**PROBLEM**
If any record holds an image, omit the image and print the rest exactly.

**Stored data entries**

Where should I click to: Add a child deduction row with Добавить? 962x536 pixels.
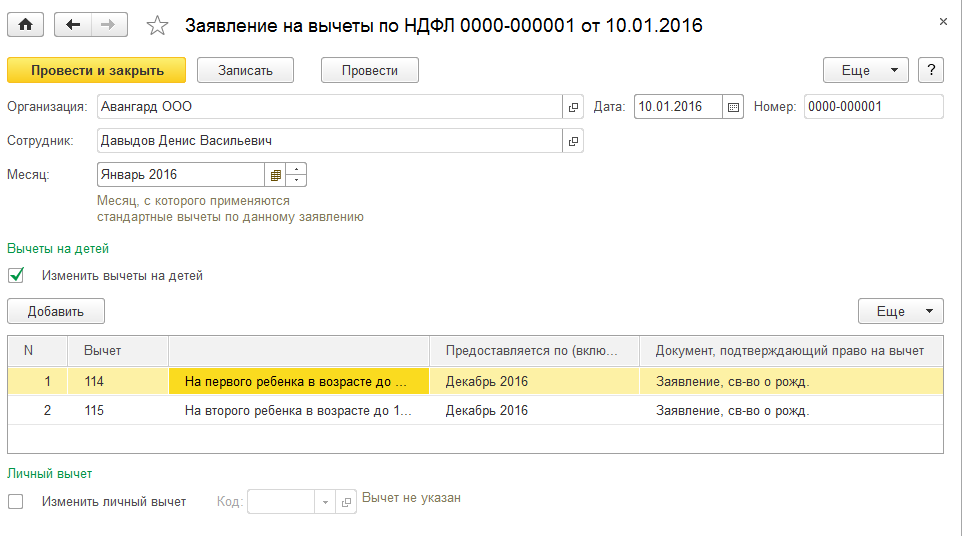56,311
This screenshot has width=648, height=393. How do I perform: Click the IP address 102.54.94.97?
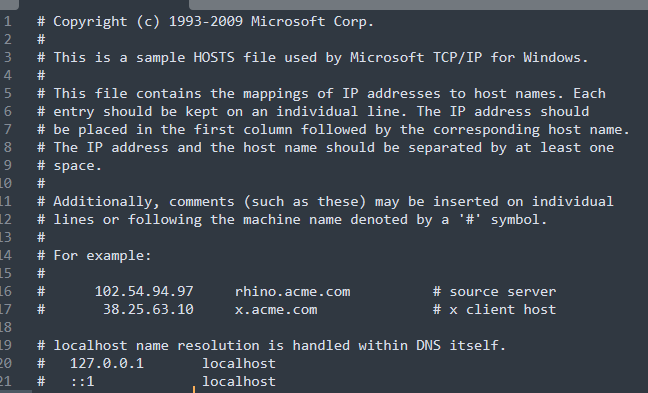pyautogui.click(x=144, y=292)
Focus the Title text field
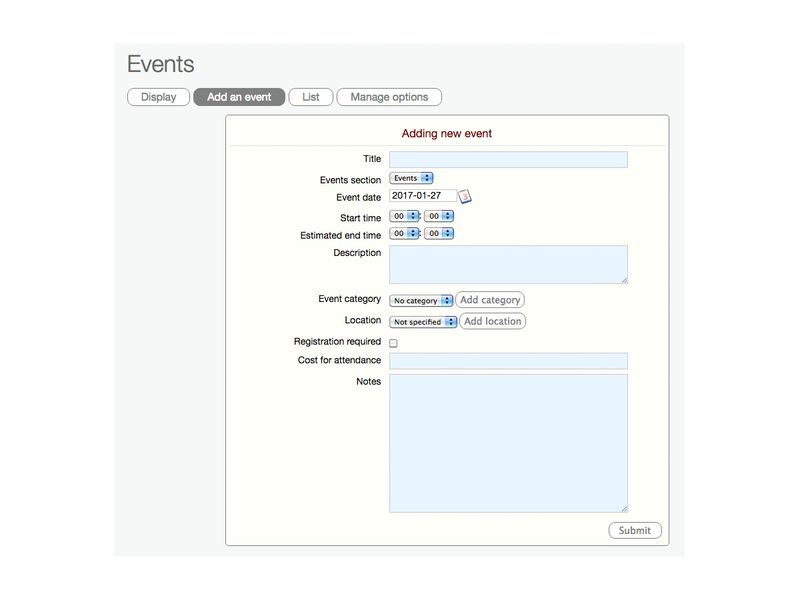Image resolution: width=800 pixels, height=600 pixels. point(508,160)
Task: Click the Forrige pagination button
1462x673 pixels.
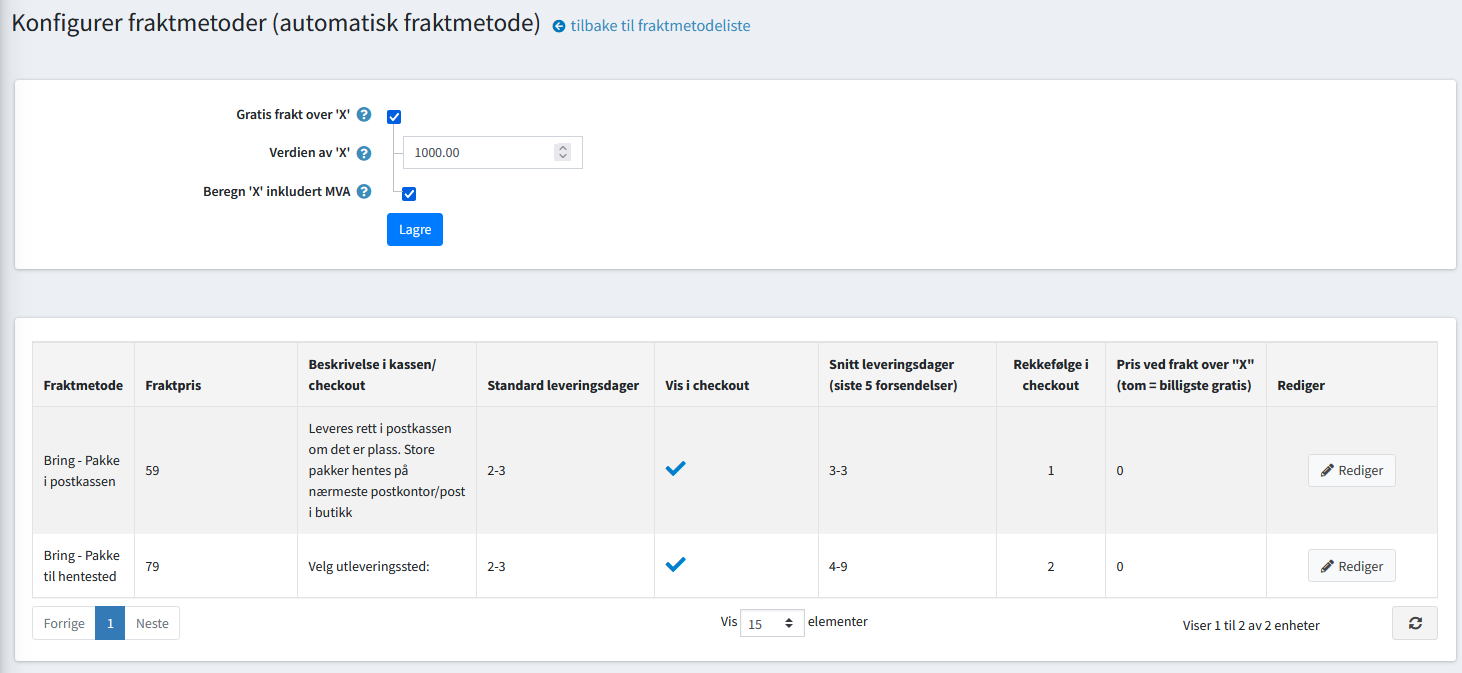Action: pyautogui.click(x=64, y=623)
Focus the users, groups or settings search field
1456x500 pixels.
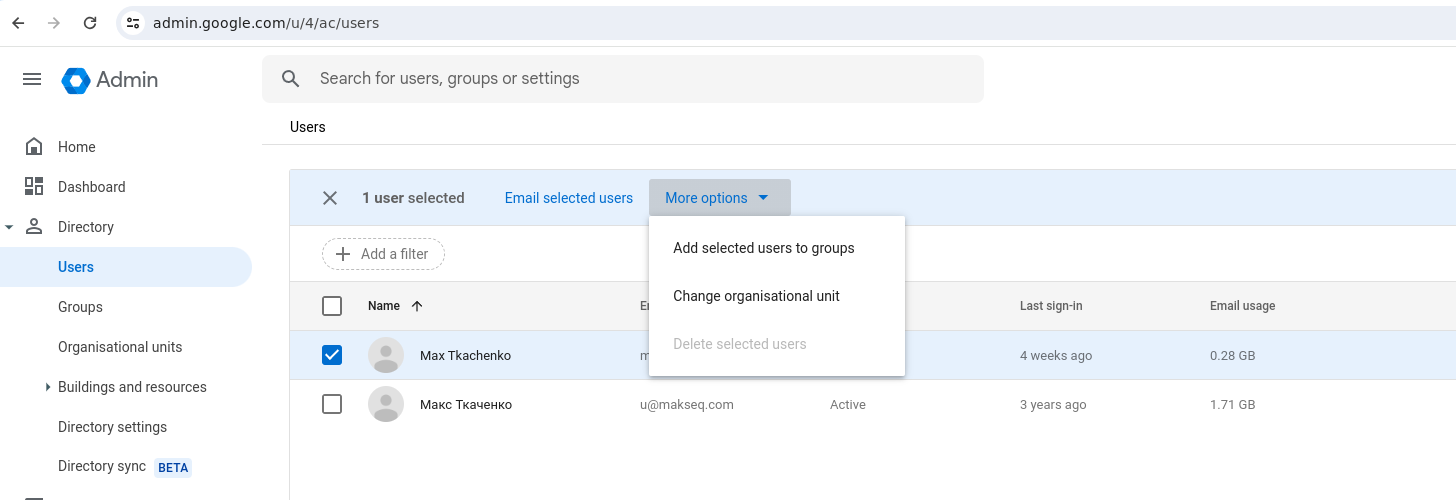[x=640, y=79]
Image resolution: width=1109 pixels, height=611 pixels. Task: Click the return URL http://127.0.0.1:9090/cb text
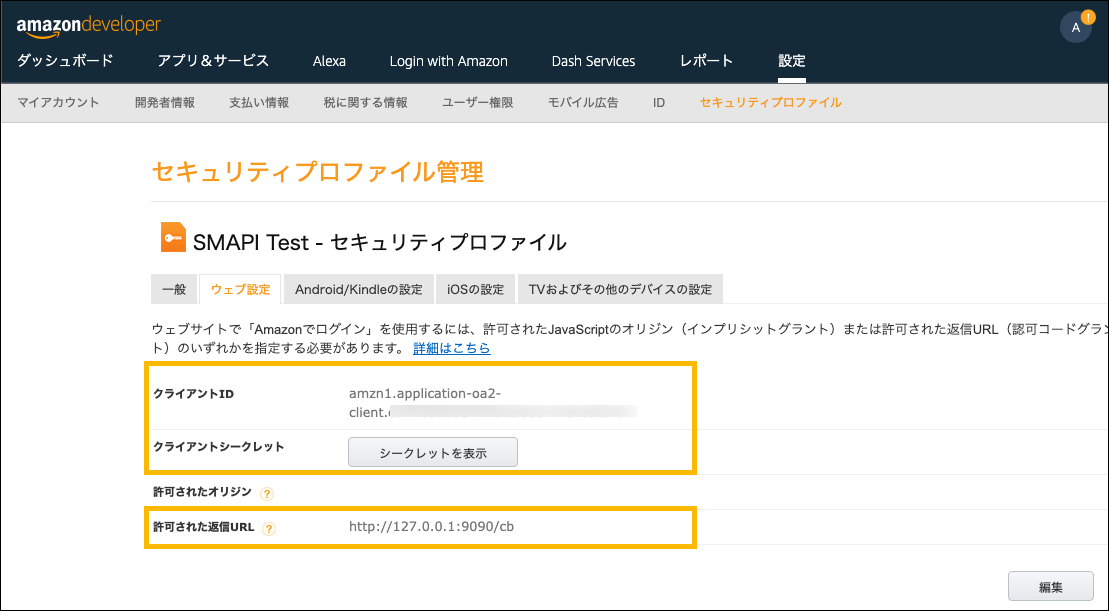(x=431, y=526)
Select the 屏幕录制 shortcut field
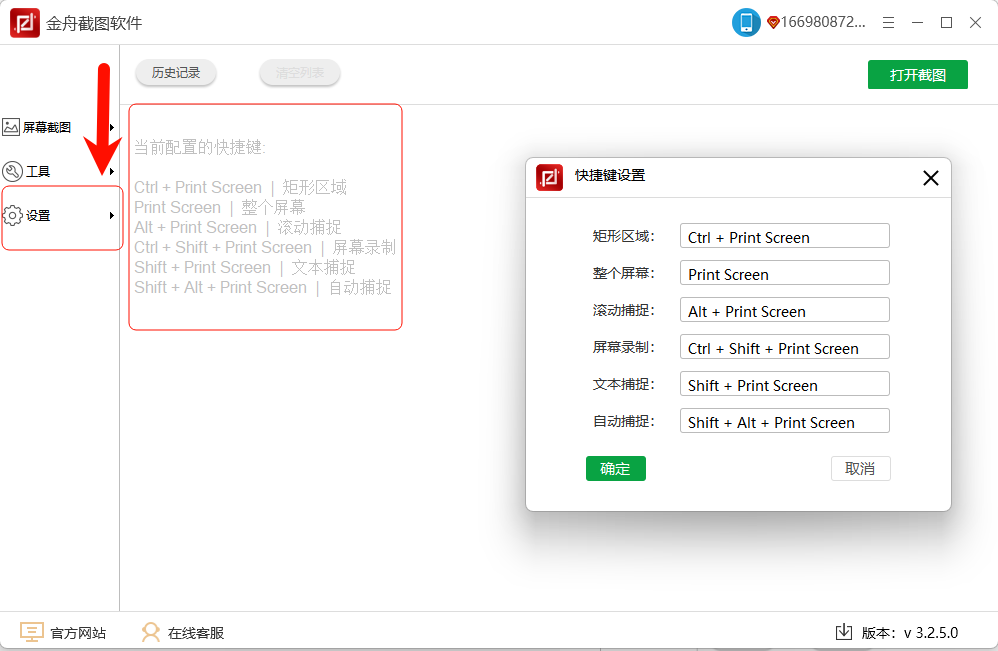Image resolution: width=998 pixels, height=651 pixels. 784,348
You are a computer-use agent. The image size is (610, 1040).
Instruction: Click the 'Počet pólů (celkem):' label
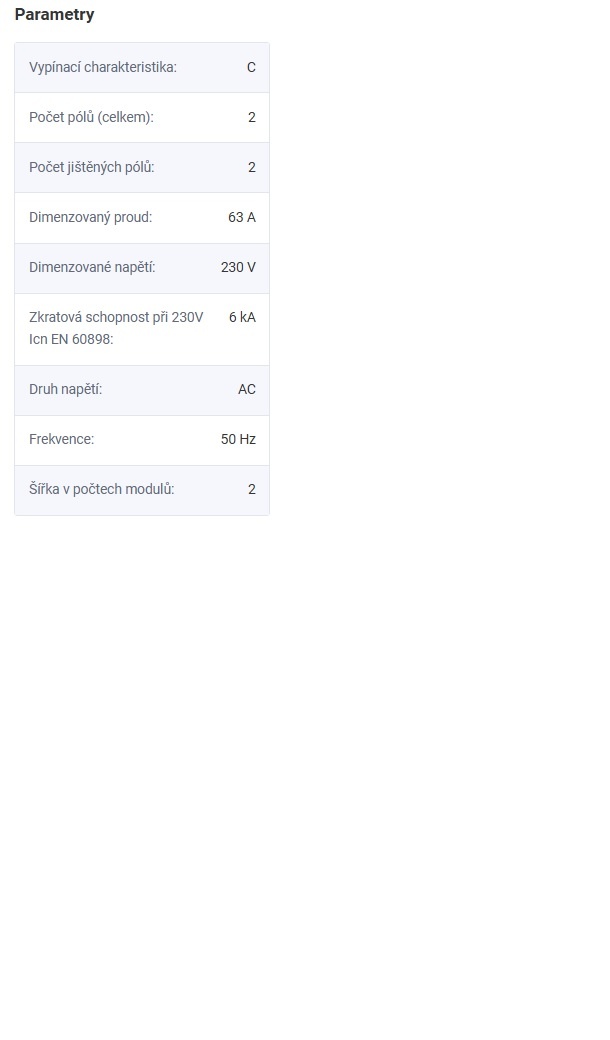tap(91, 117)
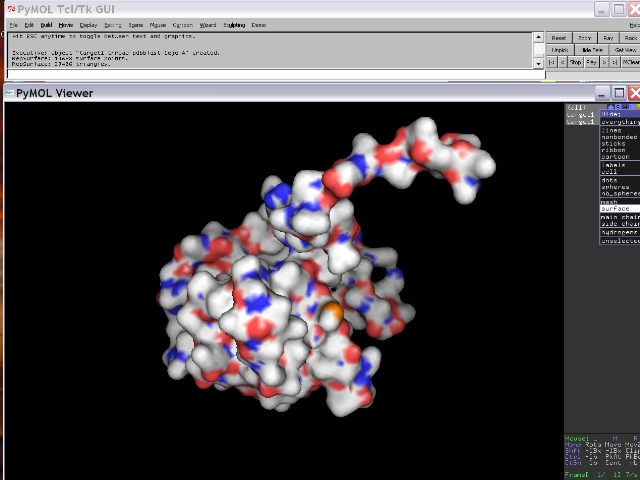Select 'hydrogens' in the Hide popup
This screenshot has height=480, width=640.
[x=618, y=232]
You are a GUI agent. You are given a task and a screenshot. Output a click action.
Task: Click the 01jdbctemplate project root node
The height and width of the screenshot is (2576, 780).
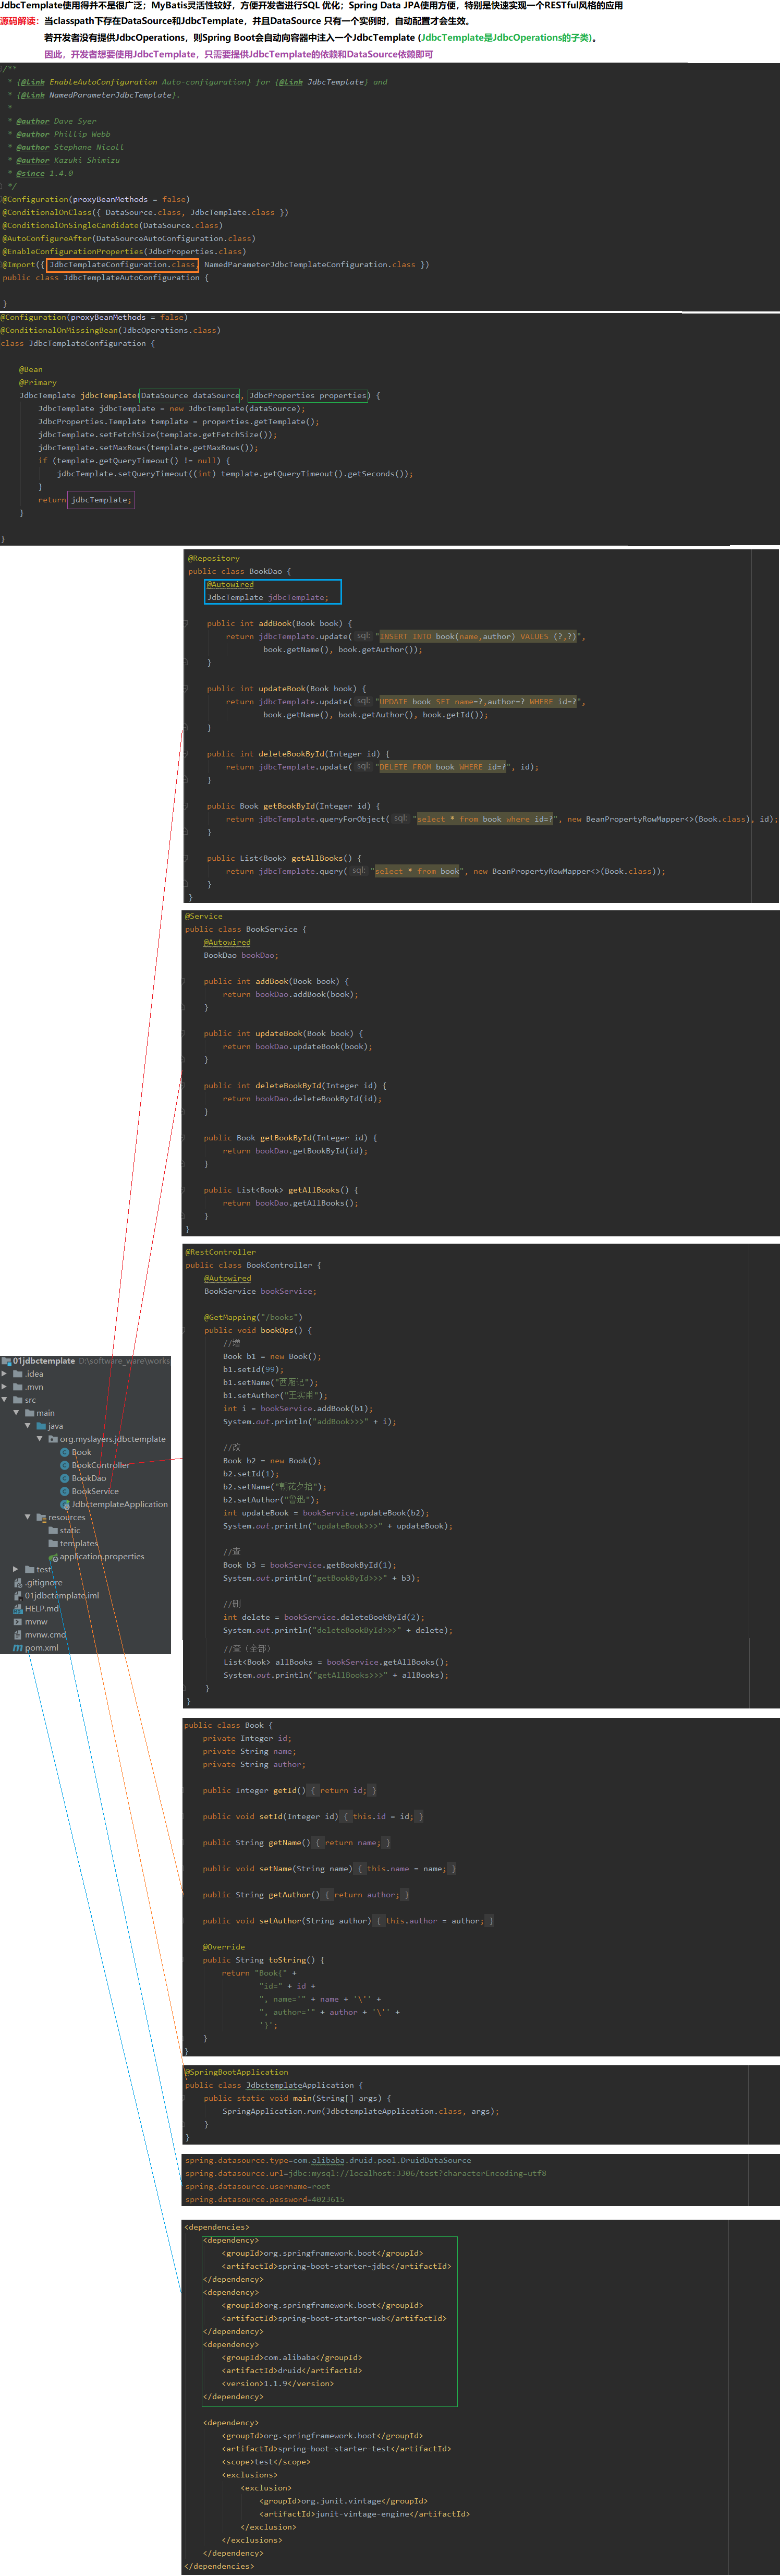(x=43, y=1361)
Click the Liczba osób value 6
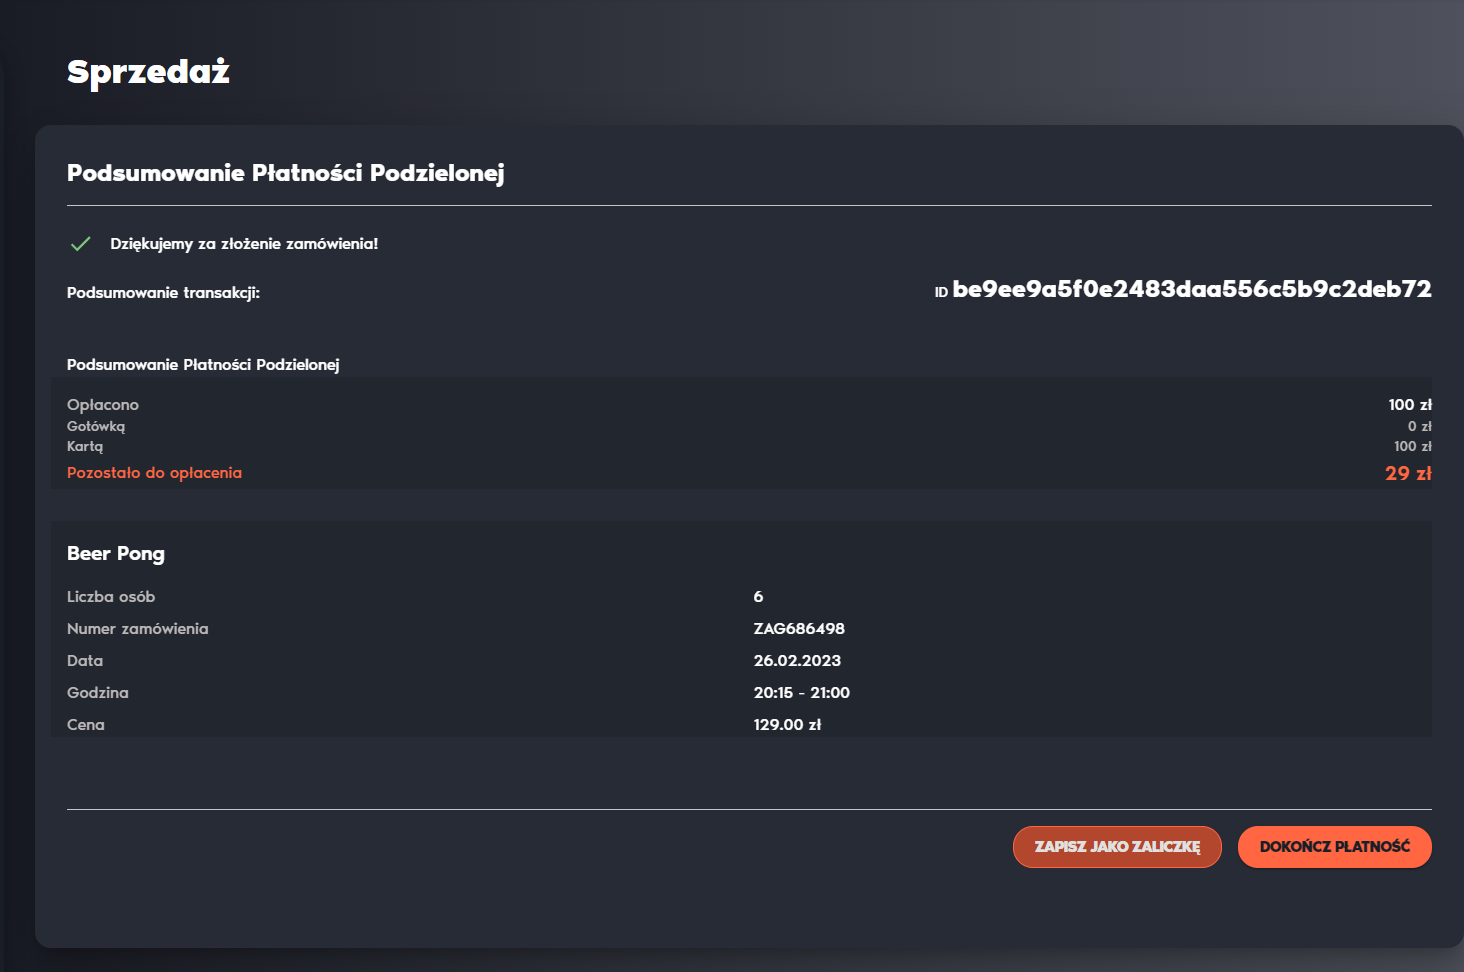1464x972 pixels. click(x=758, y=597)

**OUTPUT OF THE EXERCISE**
Where should I click to: Add a child deduction row with Добавить? 962x536 pixels.
56,311
This screenshot has width=648, height=393. How do I perform: Click the IP address 102.54.94.97?
pyautogui.click(x=144, y=292)
Focus the Title text field
Image resolution: width=800 pixels, height=600 pixels. point(508,160)
Task: Click the Forrige pagination button
1462x673 pixels.
Action: pyautogui.click(x=64, y=623)
Focus the users, groups or settings search field
1456x500 pixels.
[x=640, y=79]
Image resolution: width=1109 pixels, height=611 pixels. Task: Click the return URL http://127.0.0.1:9090/cb text
(x=431, y=526)
Select the 屏幕录制 shortcut field
Image resolution: width=998 pixels, height=651 pixels. 784,348
You are a computer-use agent. The image size is (610, 1040).
Instruction: Click the 'Počet pólů (celkem):' label
tap(91, 117)
Select 'hydrogens' in the Hide popup
This screenshot has height=480, width=640.
[x=618, y=232]
You are a GUI agent. You are given a task and a screenshot. Output a click action.
Task: Click the 01jdbctemplate project root node
The height and width of the screenshot is (2576, 780).
(x=43, y=1361)
Click the Liczba osób value 6
1464x972 pixels. click(x=758, y=597)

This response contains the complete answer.